▶ **AVAILABLE DATA**
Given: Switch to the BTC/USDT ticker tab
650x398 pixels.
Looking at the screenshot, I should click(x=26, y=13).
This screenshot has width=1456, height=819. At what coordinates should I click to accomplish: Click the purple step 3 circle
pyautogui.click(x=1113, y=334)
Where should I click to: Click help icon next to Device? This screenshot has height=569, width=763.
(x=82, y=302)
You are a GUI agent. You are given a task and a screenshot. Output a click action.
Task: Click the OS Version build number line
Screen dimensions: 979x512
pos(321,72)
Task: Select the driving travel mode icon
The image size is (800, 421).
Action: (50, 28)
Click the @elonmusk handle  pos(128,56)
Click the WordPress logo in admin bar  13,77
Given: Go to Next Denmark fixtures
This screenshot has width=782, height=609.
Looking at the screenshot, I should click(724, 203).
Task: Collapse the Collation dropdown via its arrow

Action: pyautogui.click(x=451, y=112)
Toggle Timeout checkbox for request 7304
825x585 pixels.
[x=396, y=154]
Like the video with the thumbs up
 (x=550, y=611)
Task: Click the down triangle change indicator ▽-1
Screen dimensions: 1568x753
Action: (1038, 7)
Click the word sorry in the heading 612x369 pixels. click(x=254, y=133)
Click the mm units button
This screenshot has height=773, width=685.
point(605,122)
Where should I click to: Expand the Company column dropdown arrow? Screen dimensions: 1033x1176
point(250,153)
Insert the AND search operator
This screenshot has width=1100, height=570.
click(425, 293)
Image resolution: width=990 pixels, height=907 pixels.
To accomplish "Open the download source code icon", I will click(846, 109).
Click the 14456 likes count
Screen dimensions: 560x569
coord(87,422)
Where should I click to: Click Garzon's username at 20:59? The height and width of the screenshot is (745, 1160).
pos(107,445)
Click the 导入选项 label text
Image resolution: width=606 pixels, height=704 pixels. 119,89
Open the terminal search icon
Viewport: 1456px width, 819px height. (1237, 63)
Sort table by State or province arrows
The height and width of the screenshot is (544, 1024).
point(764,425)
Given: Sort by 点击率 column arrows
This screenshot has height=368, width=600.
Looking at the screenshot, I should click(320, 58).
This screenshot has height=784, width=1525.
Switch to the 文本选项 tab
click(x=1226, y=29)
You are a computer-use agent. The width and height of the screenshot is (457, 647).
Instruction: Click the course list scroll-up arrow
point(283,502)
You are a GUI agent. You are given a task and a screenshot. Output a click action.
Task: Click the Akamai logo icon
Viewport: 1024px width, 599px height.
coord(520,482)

▶ **AIM OF THE TASK**
Every single entry is to be retyped exactly.

▶ **SOLUTION TO THE EXERCISE**
Given: Switch to the BTC/USDT ticker tab
650x398 pixels.
Looking at the screenshot, I should click(x=26, y=13).
This screenshot has width=1456, height=819. At what coordinates should I click to accomplish: Click the purple step 3 circle
pyautogui.click(x=1113, y=334)
Where should I click to: Click help icon next to Device? This screenshot has height=569, width=763.
(x=82, y=302)
You are a GUI agent. You are given a task and a screenshot. Output a click action.
Task: Click the OS Version build number line
Screen dimensions: 979x512
pos(321,72)
Task: Select the driving travel mode icon
The image size is (800, 421).
Action: (50, 28)
Click the @elonmusk handle  pos(128,56)
Click the WordPress logo in admin bar  13,77
Given: Go to Next Denmark fixtures
This screenshot has width=782, height=609.
Looking at the screenshot, I should click(724, 203).
Task: Collapse the Collation dropdown via its arrow

Action: pyautogui.click(x=451, y=112)
Toggle Timeout checkbox for request 7304
825x585 pixels.
[x=396, y=154]
Like the video with the thumbs up
 (x=550, y=611)
Task: Click the down triangle change indicator ▽-1
Screen dimensions: 1568x753
Action: (1038, 7)
Click the word sorry in the heading 612x369 pixels. click(x=254, y=133)
Click the mm units button
This screenshot has height=773, width=685.
point(605,122)
Where should I click to: Expand the Company column dropdown arrow? Screen dimensions: 1033x1176
point(250,153)
Insert the AND search operator
This screenshot has width=1100, height=570.
click(425, 293)
Image resolution: width=990 pixels, height=907 pixels.
To accomplish "Open the download source code icon", I will click(846, 109).
Click the 14456 likes count
Screen dimensions: 560x569
coord(87,422)
Where should I click to: Click Garzon's username at 20:59? The height and width of the screenshot is (745, 1160).
pos(107,445)
Click the 导入选项 label text
Image resolution: width=606 pixels, height=704 pixels. 119,89
Open the terminal search icon
Viewport: 1456px width, 819px height. (1237, 63)
Sort table by State or province arrows
The height and width of the screenshot is (544, 1024).
point(764,425)
Given: Sort by 点击率 column arrows
This screenshot has height=368, width=600.
Looking at the screenshot, I should click(320, 58).
This screenshot has height=784, width=1525.
Switch to the 文本选项 tab
click(x=1226, y=29)
You are a computer-use agent. The width and height of the screenshot is (457, 647).
Instruction: Click the course list scroll-up arrow
point(283,502)
You are a GUI agent. You are given a task and a screenshot. Output a click action.
Task: Click the Akamai logo icon
Viewport: 1024px width, 599px height.
coord(520,482)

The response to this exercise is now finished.